Book review: Wired on Wall Street

Book review of Wired on Wall Street

I know Tom Hardin personally, and I knew the basic facts of his story from his LinkedIn posts and our conversations. I ordered his book, Wired on Wall Street, the day it was published and finished reading it a few days later. Reading mostly at bedtime, I had to force myself to put it down in order to get some sleep. It is pacy and brutally honest. Thoughtful and insightful. Complicated financial topics are clearly explained and don’t get in the way of the story (he admits to using generative AI tools to help with that).

Mid-week I was speaking to a group of MBA students and their faculty and I was moved to recommend they read it. Young people beginning their professional lives would benefit. More than any dry compliance presentation ever could, Wired illustrates how our humanity can lead us to do bad things, when we are not bad people. It highlights how easy it is to act in contrast to our values and self-image.

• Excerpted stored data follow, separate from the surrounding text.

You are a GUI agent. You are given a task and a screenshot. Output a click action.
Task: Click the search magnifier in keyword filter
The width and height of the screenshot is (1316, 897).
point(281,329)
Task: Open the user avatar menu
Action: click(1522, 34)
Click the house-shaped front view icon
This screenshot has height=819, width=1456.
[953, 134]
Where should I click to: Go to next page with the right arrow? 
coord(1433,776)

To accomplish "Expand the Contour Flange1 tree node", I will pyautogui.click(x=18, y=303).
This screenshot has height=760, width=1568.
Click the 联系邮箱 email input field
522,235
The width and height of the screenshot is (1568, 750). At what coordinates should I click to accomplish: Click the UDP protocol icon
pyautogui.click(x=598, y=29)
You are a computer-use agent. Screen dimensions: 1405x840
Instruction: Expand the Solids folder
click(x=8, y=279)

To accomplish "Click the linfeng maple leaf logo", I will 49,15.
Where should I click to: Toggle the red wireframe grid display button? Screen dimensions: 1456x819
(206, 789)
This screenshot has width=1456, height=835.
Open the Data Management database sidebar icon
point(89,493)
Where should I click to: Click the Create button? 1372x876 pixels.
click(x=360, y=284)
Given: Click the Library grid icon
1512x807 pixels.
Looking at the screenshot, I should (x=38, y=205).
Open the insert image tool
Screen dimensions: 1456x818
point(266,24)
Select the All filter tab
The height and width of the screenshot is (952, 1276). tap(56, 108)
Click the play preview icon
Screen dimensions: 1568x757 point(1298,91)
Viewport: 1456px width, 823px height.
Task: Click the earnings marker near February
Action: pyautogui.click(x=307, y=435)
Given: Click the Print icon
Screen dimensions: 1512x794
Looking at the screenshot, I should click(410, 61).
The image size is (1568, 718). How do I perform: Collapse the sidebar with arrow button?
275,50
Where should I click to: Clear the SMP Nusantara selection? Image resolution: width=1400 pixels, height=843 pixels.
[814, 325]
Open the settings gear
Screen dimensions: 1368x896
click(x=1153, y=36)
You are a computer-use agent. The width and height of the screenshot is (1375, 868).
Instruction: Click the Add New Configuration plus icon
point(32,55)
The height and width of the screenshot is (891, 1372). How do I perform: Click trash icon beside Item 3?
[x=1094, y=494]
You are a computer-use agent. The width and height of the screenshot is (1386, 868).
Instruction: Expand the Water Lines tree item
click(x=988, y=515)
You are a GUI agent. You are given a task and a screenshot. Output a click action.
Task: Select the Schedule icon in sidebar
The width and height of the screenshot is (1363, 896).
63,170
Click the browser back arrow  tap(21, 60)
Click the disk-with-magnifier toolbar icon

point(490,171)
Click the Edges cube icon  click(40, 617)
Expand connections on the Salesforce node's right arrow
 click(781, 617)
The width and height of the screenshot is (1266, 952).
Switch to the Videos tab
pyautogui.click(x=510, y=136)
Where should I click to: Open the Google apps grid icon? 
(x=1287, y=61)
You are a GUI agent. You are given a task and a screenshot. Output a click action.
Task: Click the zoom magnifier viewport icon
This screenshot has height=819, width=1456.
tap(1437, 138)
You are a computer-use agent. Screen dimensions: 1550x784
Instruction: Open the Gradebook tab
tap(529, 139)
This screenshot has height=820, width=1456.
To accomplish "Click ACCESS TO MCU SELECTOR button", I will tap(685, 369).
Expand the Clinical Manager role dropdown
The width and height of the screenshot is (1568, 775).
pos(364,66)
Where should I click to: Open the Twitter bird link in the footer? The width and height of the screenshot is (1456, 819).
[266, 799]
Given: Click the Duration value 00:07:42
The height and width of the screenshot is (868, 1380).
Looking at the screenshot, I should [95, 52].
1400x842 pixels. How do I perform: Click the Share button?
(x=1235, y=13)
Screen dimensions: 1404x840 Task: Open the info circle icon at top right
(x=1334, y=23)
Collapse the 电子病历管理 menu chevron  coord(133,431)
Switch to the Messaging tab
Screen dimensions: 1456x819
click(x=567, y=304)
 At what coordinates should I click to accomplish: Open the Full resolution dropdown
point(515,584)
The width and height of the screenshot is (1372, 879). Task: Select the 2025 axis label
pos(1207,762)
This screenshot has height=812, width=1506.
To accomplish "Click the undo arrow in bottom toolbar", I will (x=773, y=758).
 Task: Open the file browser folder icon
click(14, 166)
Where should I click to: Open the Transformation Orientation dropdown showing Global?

Despite being set in the context of the financial services industry, the insights and lessons Wired contains are relevant to anyone who may find themselves in a situation presenting an ethical dilemma.

One thing in particular did scare me. Tom relates how his children took the situation in their stride, despite his felony conviction and his actions radically changing their lives. He says, “these are kids who’ve grown up consuming scandals and controversies in bite-sized social media posts – politicians, celebrities, influencers rising and falling in the span of an Instagram story. Things that would have scandalized previous generations barely register now.” The implications of this, in the current world, are frightening.

My overall feeling reading the book was hope. In the decades of my legal career, and more recently working in values-based integrity I have sometimes glimpsed the power of a second chance; the motivation that comes from deep inside to make something right. I believe that there is much that is good in most people.


We must cultivate organisational cultures that harness that goodness and tap into the intrinsic positive values that allow its expression. I reject the idea that the best way to do this is through complicated and uninspiring policies and procedures. I have dedicated the previous fifteen years to addressing the imbalance towards compliance. Reading Tom Hardin’s book reinforces my conviction that this was time well spent. He would never have had to write this book had the culture in financial services been healthy. None of the numerous controls, policies and procedures prevented him from making these four trades. An ethical environment would have likely meant the question never arose in the first place.


Thank you Tipper X for all of the soul searching you have done, and thanks to your wife Sue for her fierce defence of your soul and the support that made this outcome possible.